Durigan citou como exemplo motoristas de aplicativo, taxistas, entregadores e caminhoneiros que pretendem trocar de veículo pelo Programa Move Brasil. Para conseguir esse financiamento, muitos deles precisavam primeiro limpar o nome — e é aí que o prazo extra do Desenrola faz diferença. Resolver a dívida antiga primeiro, para depois se encaixar nas condições do financiamento do carro ou da moto: essa é a lógica que o governo quer estimular.

Os números por trás do programa

Vale entender a dimensão do que está em jogo. Lançado em maio deste ano pelo presidente Lula, o Desenrola Brasil 2.0 é voltado a famílias com renda de até cinco salários mínimos — hoje, o equivalente a R$ 8.105 — e permite renegociar dívidas bancárias contratadas até 31 de janeiro de 2026.

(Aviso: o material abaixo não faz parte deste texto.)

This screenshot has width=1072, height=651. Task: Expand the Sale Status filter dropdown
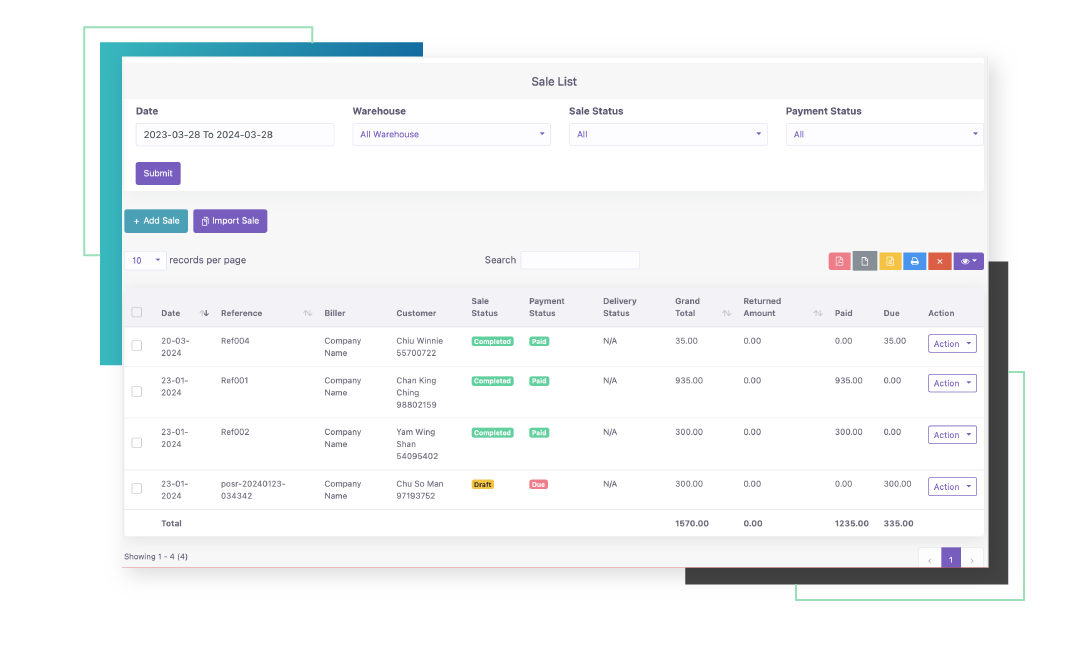pos(667,134)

Até o fim de junho, o programa já havia viabilizado mais de R$ 22 bilhões em dívidas renegociadas, somando cerca de 3,6 milhões de acordos fechados. O efeito sobre o bolso das famílias foi expressivo: o estoque de dívidas alcançadas pelo programa caiu de aproximadamente R$ 22 bilhões para algo em torno de R$ 4 bilhões. Mais de 9 milhões de famílias já aderiram ao Desenrola, e a expectativa da equipe econômica é chegar à marca de 10 milhões de beneficiados com esse novo fôlego no calendário. Boa parte optou pelo parcelamento das dívidas, mais de 1,6 milhão de pessoas, o que mostra que a maioria ainda precisa de tempo para quitar o que deve, e não apenas de um desconto pontual.

Sem plano B: governo descarta um novo Desenrola

Um ponto chamou atenção logo depois do anúncio da prorrogação. Durigan foi direto ao afirmar que não existe, por ora, qualquer plano de lançar uma terceira edição do programa depois que este ciclo se encerrar em 31 de agosto. Para ele, o Desenrola nasceu como uma medida excepcional, pensada para destravar um momento específico de endividamento das famílias brasileiras — e não como uma política que se repete ano após ano.

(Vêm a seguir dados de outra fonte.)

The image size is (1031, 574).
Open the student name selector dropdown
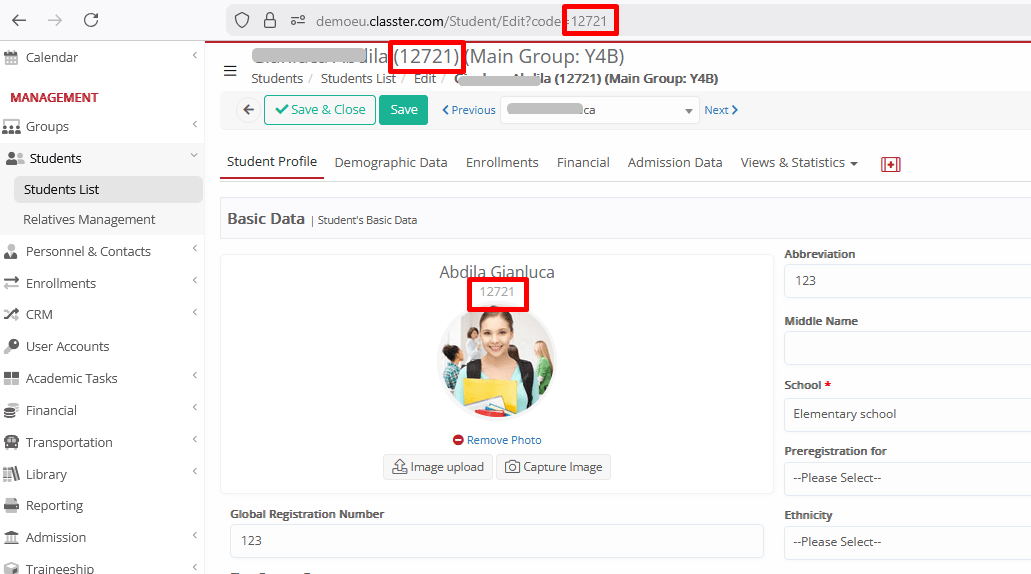coord(599,110)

Na visão do ministro, a missão do programa sempre foi reaproximar o tamanho da dívida da capacidade real de pagamento de quem estava inadimplente, permitindo que essas pessoas voltassem a ter o nome limpo. Cumprida essa função, encerrar o ciclo faz parte do plano original — não é um sinal de que o programa não funcionou, mas justamente o contrário.

O que fazer até 31 de agosto

Para quem ainda não iniciou a negociação, ou está no meio do processo, a recomendação prática é simples: procurar o próprio banco ou acompanhar as condições disponíveis nos canais oficiais do Desenrola antes que o prazo se esgote. Depois de 31 de agosto, não há garantia de que as condições especiais do programa continuem valendo — e, segundo o próprio governo, esta pode ser a última chance dentro desse formato.